Short exercise 1 -> Add -144 to every coordinate in the answers of the entries below, and write out the stretch from the line containing "Where should I click to: Open" through the end of the entries, requests included. Leave the pictures out.

##########

Hogan remained a staple for many years, and I remember my mother asking us to turn off the TV while he was getting smashed with a steel chair, because wrestling was too violent. My father would sometimes fondly recall his days following Chief Jay Strongbow (whom I would see on TV, briefly, in later years, during an association with another Native American, Tatanka), and so I suppose it’s no great mystery as to who I can thank for my earliest exposures. In school, I remember a great amount of hype over Hogan’s epic confrontation with Ultimate Warrior, and how each had their partisans. And it kind of snowballed from there, as my access grew, and I grew up.

Because I did not, technically, grow up watching it, but only really had my chance to follow the action in adolescence, I had a lot of catching up to do, from just how important Hogan was, the context for WWE, and the rich history that preceded both of them, including other major promotions and stars who might be said to rival what had come to define for me the whole concept of wrestling. I came in just outside of the era of regional promotions that had once dominated the imaginations of fans, and besides, I was from Maine. Aside from a few famous names to call the state home (Scotty 2 Hotty, Tony Atlas), it’s not exactly what you might call a hotbed of wrestling excitement.

##########

Short exercise 2 -> Rewrite the stretch of the passage on early wrestling memories from "Because I did" through "of wrestling excitement.", putting "Vermont" in place of "Maine".

Input records ->
##########

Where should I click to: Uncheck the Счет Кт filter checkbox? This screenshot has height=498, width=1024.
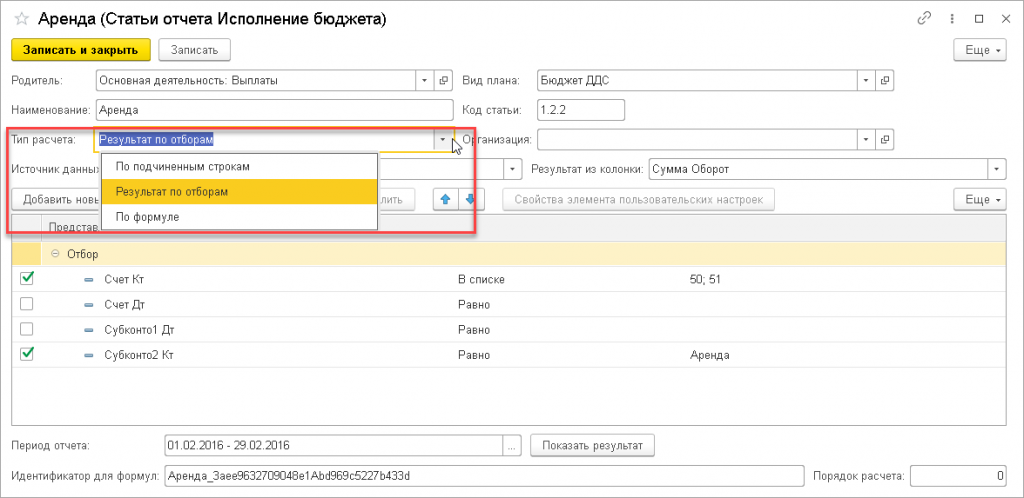pyautogui.click(x=27, y=278)
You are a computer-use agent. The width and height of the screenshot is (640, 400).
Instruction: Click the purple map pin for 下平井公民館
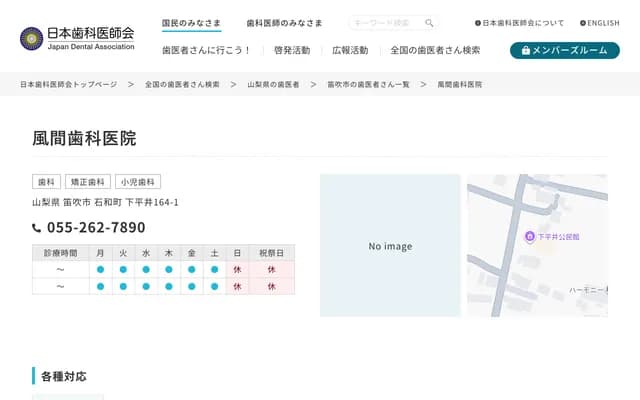529,236
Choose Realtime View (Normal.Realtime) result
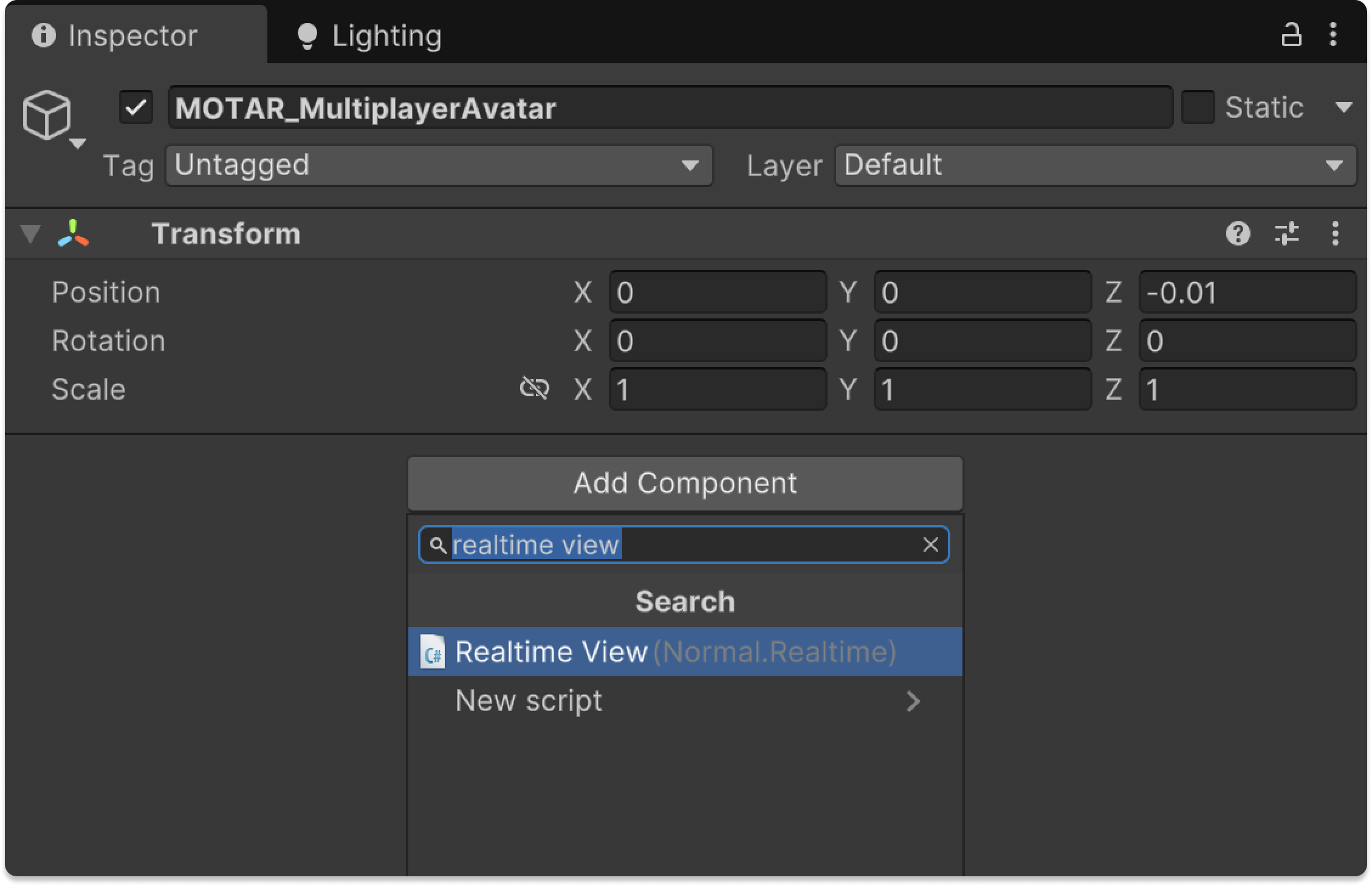This screenshot has height=886, width=1372. 674,652
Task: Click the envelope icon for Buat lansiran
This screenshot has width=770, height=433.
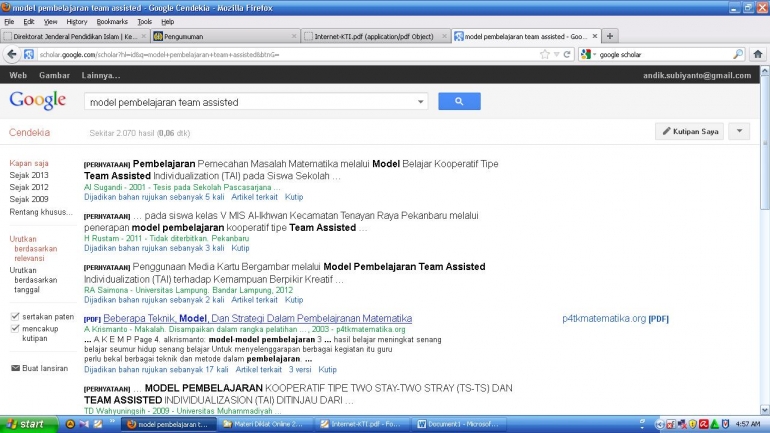Action: [x=14, y=368]
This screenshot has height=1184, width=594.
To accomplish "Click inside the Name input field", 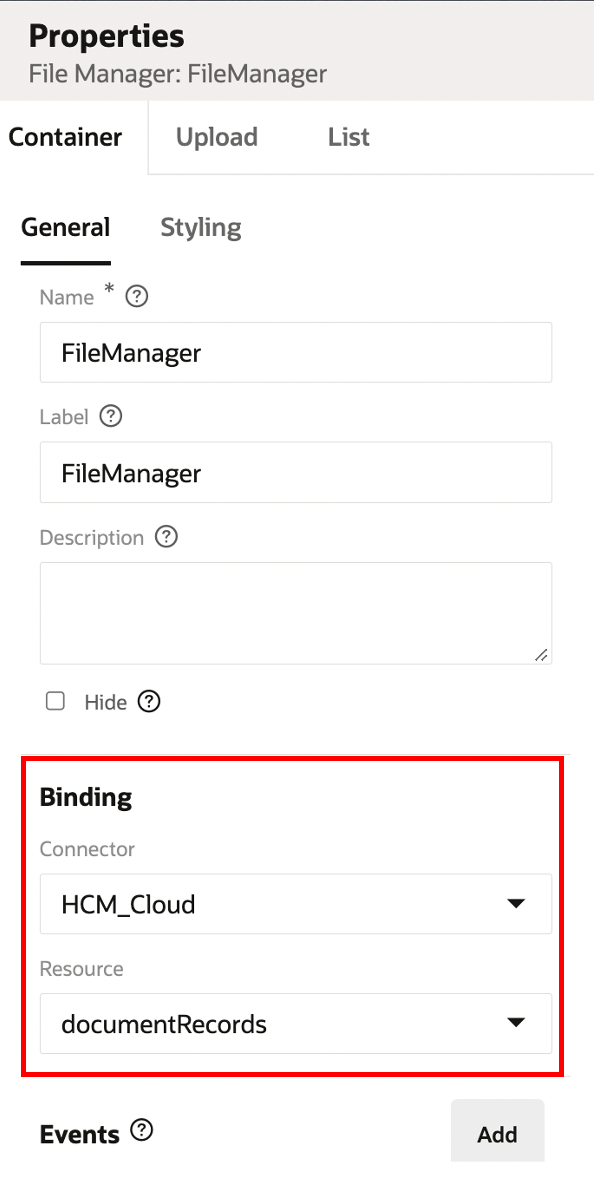I will point(296,352).
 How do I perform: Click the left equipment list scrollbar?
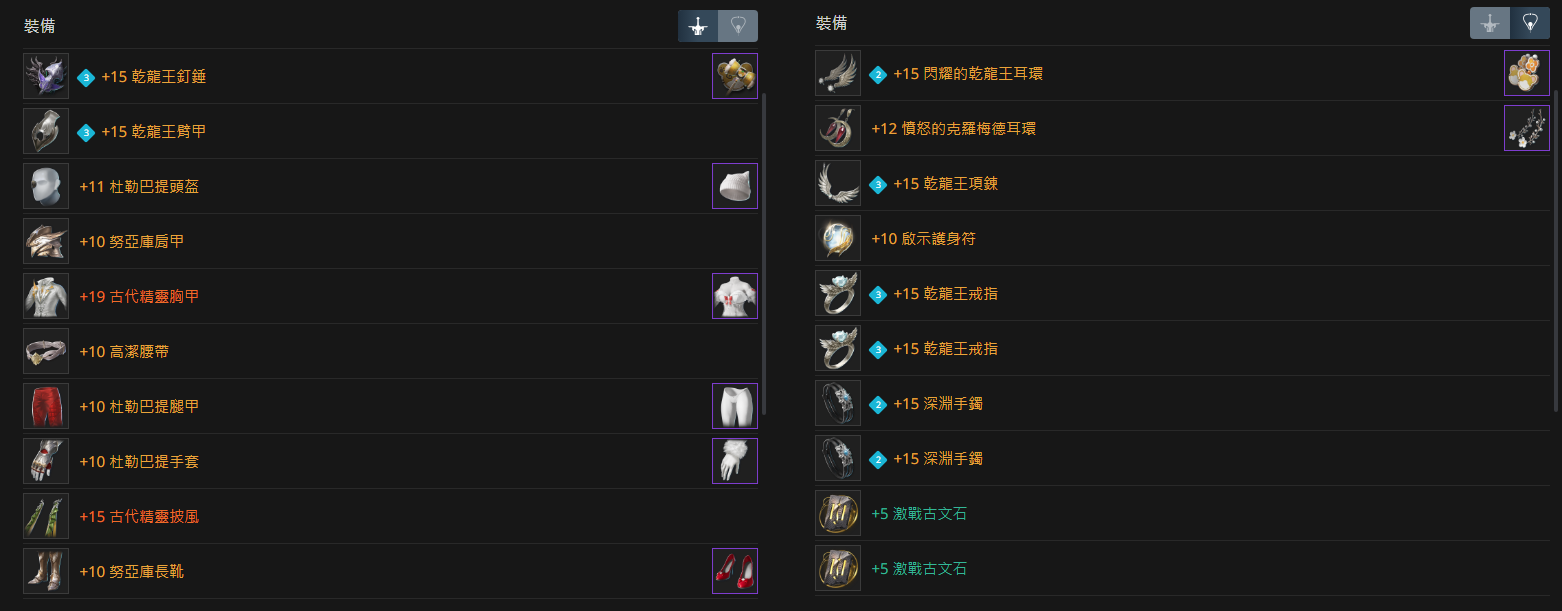765,254
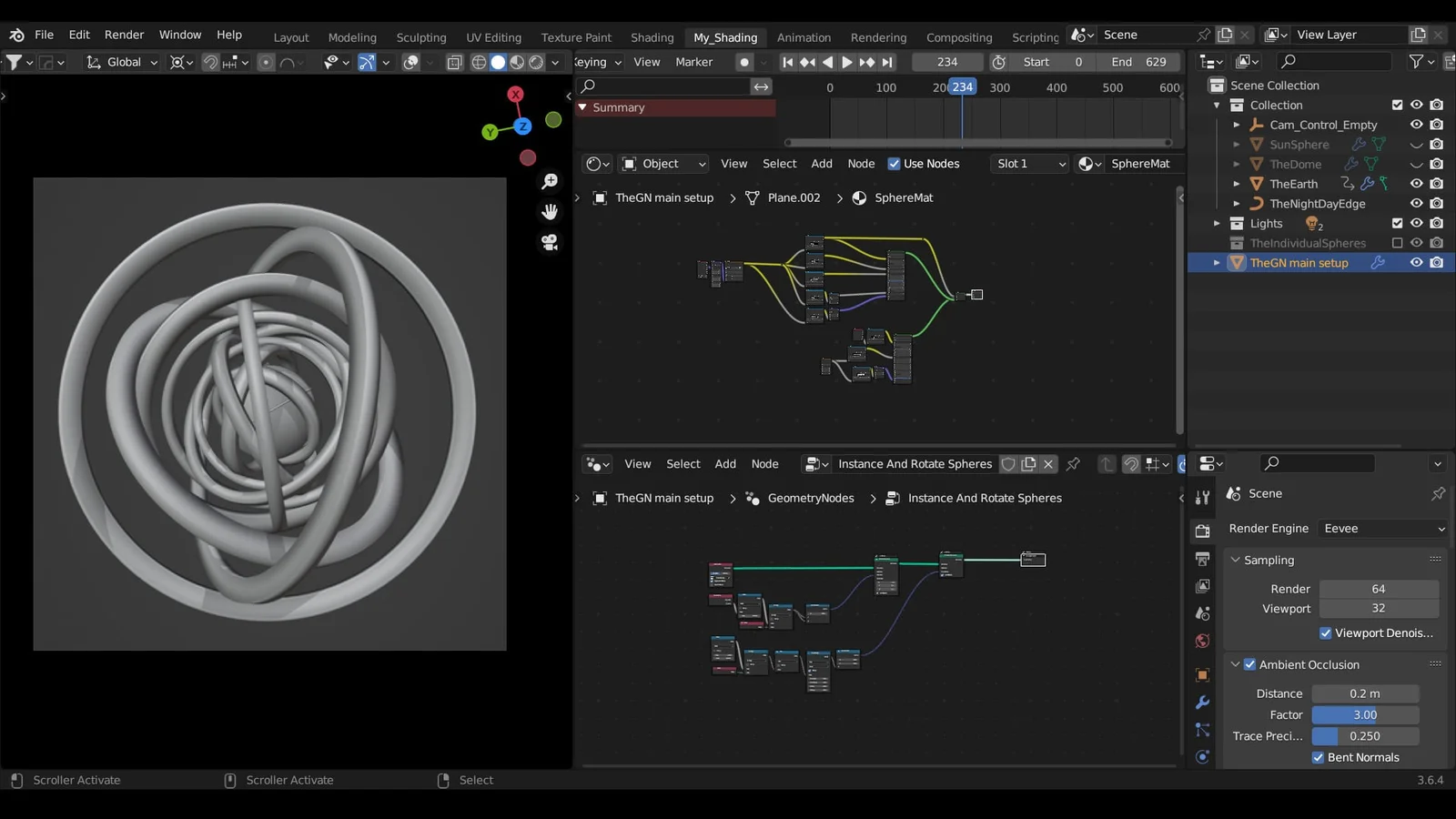Open the Render properties tab icon

(1202, 531)
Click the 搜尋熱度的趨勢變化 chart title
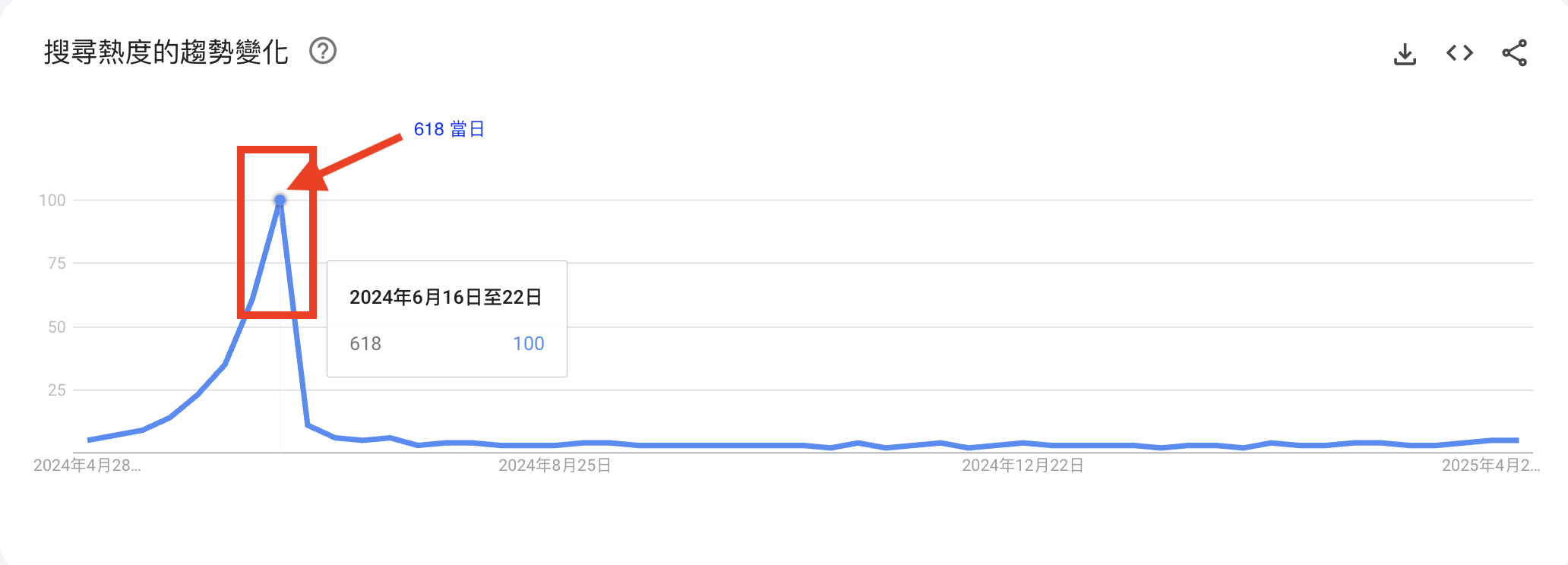The width and height of the screenshot is (1568, 565). 166,52
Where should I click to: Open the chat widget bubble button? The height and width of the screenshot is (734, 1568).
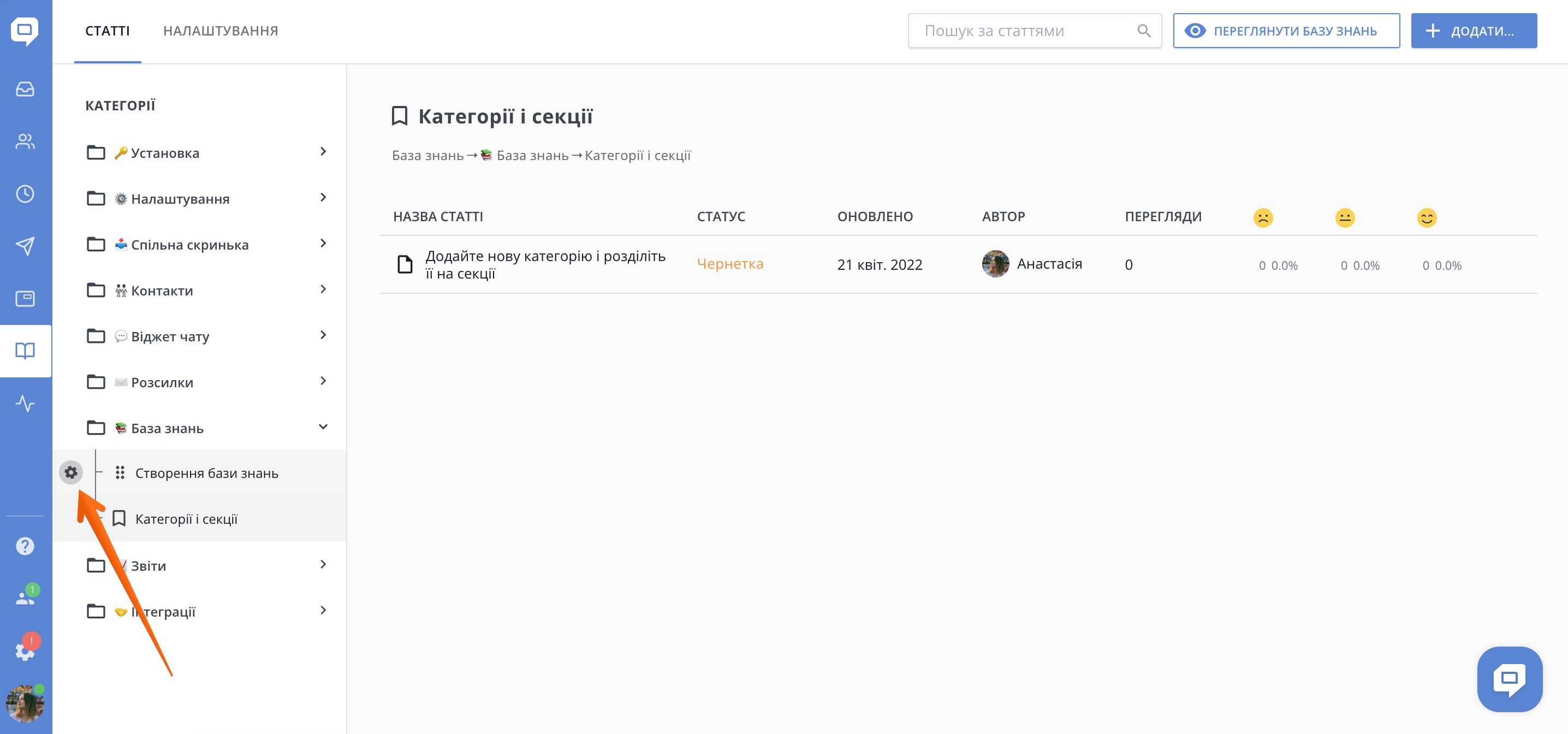pyautogui.click(x=1509, y=679)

##########

Written answer 1 ->
Where should I click to: Open the chat widget bubble button? The height and width of the screenshot is (734, 1568).
pyautogui.click(x=1365, y=535)

Written answer 2 ->
Because I did not, technically, grow up watching it, but only really had my chance to follow the action in adolescence, I had a lot of catching up to do, from just how important Hogan was, the context for WWE, and the rich history that preceded both of them, including other major promotions and stars who might be said to rival what had come to define for me the whole concept of wrestling. I came in just outside of the era of regional promotions that had once dominated the imaginations of fans, and besides, I was from Vermont. Aside from a few famous names to call the state home (Scotty 2 Hotty, Tony Atlas), it’s not exactly what you might call a hotbed of wrestling excitement.